There's a loop that, for each iteration, retrieves a particular message. The getMessage()
call is what is trying to allocate heap space when it runs out. If I add a call to System.gc()
at the top of this loop, the program parses the large files without error, but I realize that collecting garbage 40,000 times has to be slowing the program down.
My first attempt was to make the call look like if (i % 500 == 0) System.gc()
to make the call happen every 500 records. I tried raising and lowering this number, but the results are inconsistent and generally return an OutOfMemory error.

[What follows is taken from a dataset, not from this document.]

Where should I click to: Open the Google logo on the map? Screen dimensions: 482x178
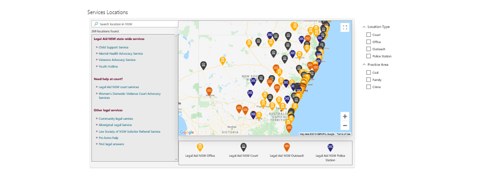click(187, 132)
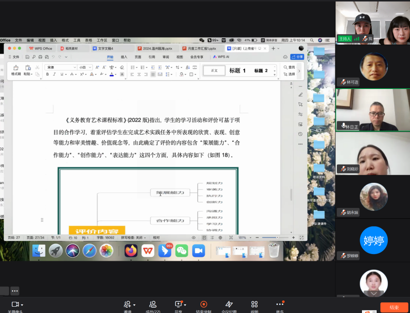Open the font name 宋体 dropdown
The width and height of the screenshot is (410, 313).
click(75, 67)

My second, more clever attempt looks like this:
try {
message = inbox.getMessage(i);
} catch (OutOfMemoryError e) {
if (firstTry) {
i--;
firstTry = false;
} else {
firstTry = true;
System.out.println("Message " + i + " skipped.");
}
System.gc();
continue;
}
The idea is to only call the garbage collector if an OutOfMemory error is thrown, and then decrement the count to try again. Unfortunately, after parsing several thousand e-mails the program just starts outputting:
Message 7030 skipped.
Message 7031 skipped.
....
and so on for the rest of them.
I'm just confused as to how hitting the collector for each iteration would return different results than this. From my understanding, garbage is garbage, and all this should be changing is how much is collected at a given time.
Can anyone explain this odd behavior? Does anyone have recommendations for other ways to call the collector less frequently? My heap space is maxed out.